### Text shown:
Content starts

The potstickers and fried duck had been devoured, the umbrella drinks guzzled, the fortunes cracked and read aloud. The man with the sandy hair started to tell a story.
I missed the first part, having slipped past dense-packed tables and chattering servers to make my way to a bathroom so filthy it qualified as “disturbing.” He was already full steam by the time I slipped back to the big, round table.
“She dialed the same number, got the message, made the sound and hung up. She kept doing this,” he said to the other seven of us.
The group questioned him, picking up details along the way. He had seen the woman on two separate occasions, both during peak commute hours although she wasn’t dressed like she was going to a job.
She would do the same routine incessantly. Dial a number, get a message, make a frustrated half-squeak, half-grumble sound, hang up, then immediately dial the same number again. Every time he had seen her, every moment of both times.
He and his friends – few of us at the table had met before that night, the birthday girl our only connection – had considered this at length. It was that perfect level of odd. Not normal enough to pass unnoticed and not insane enough to be written off, this earworm of bus behavior was just right to get stuck in his mind.
His friends had come up with two options.
“The first is that she’s calling someone who died.”
She couldn’t admit her mother was gone. Or her sister. Or her friend or lover or little lost daughter. So she called. A soothing comfort, maybe? An unthinking tic? A sad flagellation, reminding herself of the pain over and over during her commute?
“So she was calling to listen to her voice,” someone at the table said, the words hanging sadly in the air.
“No,” the man with the sandy hair corrected. “She was getting the automated message.”
We in the group looked around at each other skeptically. No one would call over and over for the joy/pain of hearing a robot voice say “You have reached 7-7-3 …”
We moved on.
“The second is that she has OCD.”
The chords get tangled if she doesn’t call. Something bad will happen if she doesn’t check with Suzie. The man with the sandy hair was talking real OCD, not Hollywood cute counting or claims of “I’m so OCD” if a person makes a point to separate whites and colors in the laundry.
In this option, the woman on the bus is in dread. She’s overwhelmed by the absolute emotional conviction that her habit, her routine is what’s keeping terrible things from happening and mocked by the absolute knowledge that the world doesn’t work like that. Driven by anxiety and ridiculed by knowledge, she dials, over and over, a number she knows won’t answer.
We moved on from this option quickly.
The man with the sandy hair then turned the question to us. What else could it be?
We considered, some calling out suggestions to the table, others vetting their theories in whispers to the people immediately to the left or right. If the earworm lady was stuck in the sandy man’s head, he was in ours now too.
I suggested she had been the victim of a scam, her pittance lost to the Irish lottery representative or Nigerian prince she could no longer get on the phone.
The bearded man to my left interrogated the storyteller about the exact spots he saw her. He happened to know there was a clinic nearby that provided services for schizophrenics.
The symptoms sort of fit, he said.
Among dense-packed tables where servers whisked steaming plates to families chatting happily in Mandarin, a table of mostly strangers considered a woman we had never met.

Content ends

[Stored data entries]
Content starts

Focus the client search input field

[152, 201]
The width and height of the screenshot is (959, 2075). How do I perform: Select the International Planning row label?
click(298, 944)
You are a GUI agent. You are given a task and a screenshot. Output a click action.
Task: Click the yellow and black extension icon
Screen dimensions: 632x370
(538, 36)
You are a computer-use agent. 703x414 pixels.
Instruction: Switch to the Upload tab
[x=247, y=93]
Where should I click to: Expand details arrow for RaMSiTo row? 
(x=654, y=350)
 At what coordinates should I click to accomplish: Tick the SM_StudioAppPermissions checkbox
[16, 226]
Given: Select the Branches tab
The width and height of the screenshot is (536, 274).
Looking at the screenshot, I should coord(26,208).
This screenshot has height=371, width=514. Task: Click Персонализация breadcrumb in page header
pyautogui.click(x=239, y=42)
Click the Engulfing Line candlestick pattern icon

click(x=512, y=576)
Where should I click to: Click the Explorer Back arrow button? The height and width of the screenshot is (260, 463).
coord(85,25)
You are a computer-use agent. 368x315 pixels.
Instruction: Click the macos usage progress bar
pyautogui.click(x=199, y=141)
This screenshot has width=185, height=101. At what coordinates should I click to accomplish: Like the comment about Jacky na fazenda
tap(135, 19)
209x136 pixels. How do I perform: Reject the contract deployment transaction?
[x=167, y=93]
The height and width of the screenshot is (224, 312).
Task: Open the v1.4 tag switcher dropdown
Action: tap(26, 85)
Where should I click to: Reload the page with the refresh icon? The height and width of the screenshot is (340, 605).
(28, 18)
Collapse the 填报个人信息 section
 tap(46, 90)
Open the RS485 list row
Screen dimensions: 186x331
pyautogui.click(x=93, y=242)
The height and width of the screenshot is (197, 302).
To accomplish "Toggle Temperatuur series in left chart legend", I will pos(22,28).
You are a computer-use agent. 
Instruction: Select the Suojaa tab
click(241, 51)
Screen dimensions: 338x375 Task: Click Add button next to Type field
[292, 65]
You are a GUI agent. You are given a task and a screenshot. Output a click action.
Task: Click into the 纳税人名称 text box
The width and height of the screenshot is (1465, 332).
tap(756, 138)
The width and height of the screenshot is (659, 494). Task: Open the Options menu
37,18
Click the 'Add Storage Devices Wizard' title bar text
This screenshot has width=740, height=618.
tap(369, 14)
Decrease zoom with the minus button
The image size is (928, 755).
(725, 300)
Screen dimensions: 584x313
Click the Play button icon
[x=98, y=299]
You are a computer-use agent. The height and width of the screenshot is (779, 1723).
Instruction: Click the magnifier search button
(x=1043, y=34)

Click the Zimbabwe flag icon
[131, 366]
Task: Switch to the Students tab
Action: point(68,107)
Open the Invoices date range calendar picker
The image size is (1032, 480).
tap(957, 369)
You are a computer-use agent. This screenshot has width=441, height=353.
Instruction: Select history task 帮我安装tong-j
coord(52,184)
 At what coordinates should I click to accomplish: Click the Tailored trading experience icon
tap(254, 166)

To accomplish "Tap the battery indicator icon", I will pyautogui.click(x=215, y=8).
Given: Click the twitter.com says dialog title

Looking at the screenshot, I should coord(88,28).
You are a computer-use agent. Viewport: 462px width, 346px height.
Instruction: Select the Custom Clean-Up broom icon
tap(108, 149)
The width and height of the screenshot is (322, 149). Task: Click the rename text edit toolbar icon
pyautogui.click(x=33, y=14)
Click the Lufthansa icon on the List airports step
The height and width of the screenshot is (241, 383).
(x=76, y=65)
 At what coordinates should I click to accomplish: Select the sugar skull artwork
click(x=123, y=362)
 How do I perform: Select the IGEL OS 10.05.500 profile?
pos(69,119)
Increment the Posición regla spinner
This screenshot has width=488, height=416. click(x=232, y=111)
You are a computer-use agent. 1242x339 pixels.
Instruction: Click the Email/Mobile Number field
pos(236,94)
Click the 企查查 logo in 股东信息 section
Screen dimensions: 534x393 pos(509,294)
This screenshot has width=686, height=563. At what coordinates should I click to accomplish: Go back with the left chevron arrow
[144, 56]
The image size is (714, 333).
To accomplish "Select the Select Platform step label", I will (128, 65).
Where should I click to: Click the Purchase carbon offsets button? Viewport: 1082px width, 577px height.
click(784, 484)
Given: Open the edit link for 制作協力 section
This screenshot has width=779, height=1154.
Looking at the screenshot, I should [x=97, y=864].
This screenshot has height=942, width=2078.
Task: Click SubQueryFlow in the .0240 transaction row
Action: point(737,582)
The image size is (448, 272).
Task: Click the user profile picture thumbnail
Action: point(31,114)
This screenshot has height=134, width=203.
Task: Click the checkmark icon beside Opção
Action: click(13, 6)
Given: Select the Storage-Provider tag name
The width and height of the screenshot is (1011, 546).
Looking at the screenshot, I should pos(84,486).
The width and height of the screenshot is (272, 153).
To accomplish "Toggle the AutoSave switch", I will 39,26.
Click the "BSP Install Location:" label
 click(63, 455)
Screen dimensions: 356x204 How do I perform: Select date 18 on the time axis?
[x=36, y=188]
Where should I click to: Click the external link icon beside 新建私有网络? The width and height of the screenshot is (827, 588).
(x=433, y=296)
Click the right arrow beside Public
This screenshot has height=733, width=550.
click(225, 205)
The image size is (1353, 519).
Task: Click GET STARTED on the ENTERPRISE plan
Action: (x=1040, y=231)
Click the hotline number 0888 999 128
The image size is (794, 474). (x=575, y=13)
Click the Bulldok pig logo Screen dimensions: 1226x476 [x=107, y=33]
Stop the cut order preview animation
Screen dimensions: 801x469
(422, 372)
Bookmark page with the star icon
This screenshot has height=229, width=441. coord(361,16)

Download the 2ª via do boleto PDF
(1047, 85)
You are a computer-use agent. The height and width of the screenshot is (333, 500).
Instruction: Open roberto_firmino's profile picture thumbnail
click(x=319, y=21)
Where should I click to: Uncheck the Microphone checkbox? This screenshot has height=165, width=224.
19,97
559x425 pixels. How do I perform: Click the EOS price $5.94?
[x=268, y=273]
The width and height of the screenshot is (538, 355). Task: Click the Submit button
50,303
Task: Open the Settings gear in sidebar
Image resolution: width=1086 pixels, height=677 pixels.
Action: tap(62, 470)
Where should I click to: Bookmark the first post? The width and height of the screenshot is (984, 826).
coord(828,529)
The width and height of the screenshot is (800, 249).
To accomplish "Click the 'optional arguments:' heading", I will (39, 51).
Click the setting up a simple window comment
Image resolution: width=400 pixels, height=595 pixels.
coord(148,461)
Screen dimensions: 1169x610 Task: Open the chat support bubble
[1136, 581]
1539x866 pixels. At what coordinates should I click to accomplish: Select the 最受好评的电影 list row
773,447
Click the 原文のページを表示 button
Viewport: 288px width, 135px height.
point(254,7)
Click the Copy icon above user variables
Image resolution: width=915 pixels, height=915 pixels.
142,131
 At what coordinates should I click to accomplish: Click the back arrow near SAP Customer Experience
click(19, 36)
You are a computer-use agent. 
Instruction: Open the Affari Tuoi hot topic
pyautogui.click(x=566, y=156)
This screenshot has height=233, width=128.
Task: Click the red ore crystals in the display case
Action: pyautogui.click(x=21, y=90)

Content ends

### Brief 1:
Rewrite the paragraph that begins "In this option, the woman on the bus is in dread" from the essay about the woman on the bus in two shorter sentences, keeping its main facts.
### Brief 2:
Repeat the portion of the essay about the woman on the bus between "I missed the" and "big, round table.", inclusive, without altering any words.
The records have no connection to the text.

### Answer area 1:
In this option, the woman on the bus is filled with dread, emotionally convinced that her routine keeps terrible things from happening while knowing the world doesn't work that way. Driven by anxiety and mocked by that knowledge, she keeps dialing a number she knows won't answer.

### Answer area 2:
I missed the first part, having slipped past dense-packed tables and chattering servers to make my way to a bathroom so filthy it qualified as “disturbing.” He was already full steam by the time I slipped back to the big, round table.